Entries shown Block Start

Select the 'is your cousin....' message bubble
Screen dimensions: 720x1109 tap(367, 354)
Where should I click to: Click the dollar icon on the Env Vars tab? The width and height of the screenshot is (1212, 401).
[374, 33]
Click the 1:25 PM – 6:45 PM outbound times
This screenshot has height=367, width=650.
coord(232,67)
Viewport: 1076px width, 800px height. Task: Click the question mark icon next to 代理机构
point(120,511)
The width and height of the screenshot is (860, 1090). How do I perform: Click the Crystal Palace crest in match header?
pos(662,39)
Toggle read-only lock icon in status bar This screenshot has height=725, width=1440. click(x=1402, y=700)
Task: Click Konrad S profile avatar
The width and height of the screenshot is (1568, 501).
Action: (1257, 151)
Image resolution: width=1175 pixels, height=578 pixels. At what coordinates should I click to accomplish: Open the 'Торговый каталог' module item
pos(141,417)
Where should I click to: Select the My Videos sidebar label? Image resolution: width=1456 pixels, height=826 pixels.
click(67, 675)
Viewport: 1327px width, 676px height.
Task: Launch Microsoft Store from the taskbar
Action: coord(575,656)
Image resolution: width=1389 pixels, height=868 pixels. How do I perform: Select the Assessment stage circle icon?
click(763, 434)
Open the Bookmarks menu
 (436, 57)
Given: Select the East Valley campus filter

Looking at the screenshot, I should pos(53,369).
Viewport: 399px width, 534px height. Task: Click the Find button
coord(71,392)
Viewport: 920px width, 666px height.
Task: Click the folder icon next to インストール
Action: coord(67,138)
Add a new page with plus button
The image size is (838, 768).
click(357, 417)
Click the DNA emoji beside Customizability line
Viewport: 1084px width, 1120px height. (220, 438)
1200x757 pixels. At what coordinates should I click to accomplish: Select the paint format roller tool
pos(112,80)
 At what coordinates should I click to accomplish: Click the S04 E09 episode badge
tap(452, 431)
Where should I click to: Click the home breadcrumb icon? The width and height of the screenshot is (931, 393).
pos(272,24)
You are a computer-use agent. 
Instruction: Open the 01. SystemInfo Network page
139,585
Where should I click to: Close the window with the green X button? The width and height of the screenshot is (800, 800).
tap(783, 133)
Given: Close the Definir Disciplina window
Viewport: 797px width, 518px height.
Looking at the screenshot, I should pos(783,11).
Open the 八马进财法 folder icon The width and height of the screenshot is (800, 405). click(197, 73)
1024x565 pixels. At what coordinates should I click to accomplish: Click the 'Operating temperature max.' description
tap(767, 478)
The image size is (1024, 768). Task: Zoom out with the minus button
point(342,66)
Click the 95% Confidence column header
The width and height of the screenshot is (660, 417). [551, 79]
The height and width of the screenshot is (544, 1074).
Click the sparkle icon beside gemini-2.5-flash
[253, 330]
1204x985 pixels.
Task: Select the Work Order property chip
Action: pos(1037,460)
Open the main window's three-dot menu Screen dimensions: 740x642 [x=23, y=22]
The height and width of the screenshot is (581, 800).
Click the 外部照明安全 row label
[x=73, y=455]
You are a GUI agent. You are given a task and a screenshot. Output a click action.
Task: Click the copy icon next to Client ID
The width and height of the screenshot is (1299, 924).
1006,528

Entries shown Block End

**Work item:**
Without any change, reproduce the data in full.

**Reply to the exercise:**
Select the 'is your cousin....' message bubble
Screen dimensions: 720x1109 tap(367, 354)
Where should I click to: Click the dollar icon on the Env Vars tab? The width and height of the screenshot is (1212, 401).
[374, 33]
Click the 1:25 PM – 6:45 PM outbound times
This screenshot has height=367, width=650.
coord(232,67)
Viewport: 1076px width, 800px height. Task: Click the question mark icon next to 代理机构
point(120,511)
The width and height of the screenshot is (860, 1090). How do I perform: Click the Crystal Palace crest in match header?
pos(662,39)
Toggle read-only lock icon in status bar This screenshot has height=725, width=1440. click(x=1402, y=700)
Task: Click Konrad S profile avatar
The width and height of the screenshot is (1568, 501).
Action: (1257, 151)
Image resolution: width=1175 pixels, height=578 pixels. At what coordinates should I click to accomplish: Open the 'Торговый каталог' module item
pos(141,417)
Where should I click to: Select the My Videos sidebar label? Image resolution: width=1456 pixels, height=826 pixels.
click(67, 675)
Viewport: 1327px width, 676px height.
Task: Launch Microsoft Store from the taskbar
Action: coord(575,656)
Image resolution: width=1389 pixels, height=868 pixels. How do I perform: Select the Assessment stage circle icon?
click(763, 434)
Open the Bookmarks menu
 (436, 57)
Given: Select the East Valley campus filter

Looking at the screenshot, I should pos(53,369).
Viewport: 399px width, 534px height. Task: Click the Find button
coord(71,392)
Viewport: 920px width, 666px height.
Task: Click the folder icon next to インストール
Action: coord(67,138)
Add a new page with plus button
The image size is (838, 768).
click(357, 417)
Click the DNA emoji beside Customizability line
Viewport: 1084px width, 1120px height. (220, 438)
1200x757 pixels. At what coordinates should I click to accomplish: Select the paint format roller tool
pos(112,80)
 At what coordinates should I click to accomplish: Click the S04 E09 episode badge
tap(452, 431)
Where should I click to: Click the home breadcrumb icon? The width and height of the screenshot is (931, 393).
pos(272,24)
You are a computer-use agent. 
Instruction: Open the 01. SystemInfo Network page
139,585
Where should I click to: Close the window with the green X button? The width and height of the screenshot is (800, 800).
tap(783, 133)
Given: Close the Definir Disciplina window
Viewport: 797px width, 518px height.
Looking at the screenshot, I should pos(783,11).
Open the 八马进财法 folder icon The width and height of the screenshot is (800, 405). click(197, 73)
1024x565 pixels. At what coordinates should I click to accomplish: Click the 'Operating temperature max.' description
tap(767, 478)
The image size is (1024, 768). Task: Zoom out with the minus button
point(342,66)
Click the 95% Confidence column header
The width and height of the screenshot is (660, 417). [551, 79]
The height and width of the screenshot is (544, 1074).
Click the sparkle icon beside gemini-2.5-flash
[253, 330]
1204x985 pixels.
Task: Select the Work Order property chip
Action: pos(1037,460)
Open the main window's three-dot menu Screen dimensions: 740x642 [x=23, y=22]
The height and width of the screenshot is (581, 800).
Click the 外部照明安全 row label
[x=73, y=455]
You are a GUI agent. You are given a task and a screenshot. Output a click action.
Task: Click the copy icon next to Client ID
The width and height of the screenshot is (1299, 924).
1006,528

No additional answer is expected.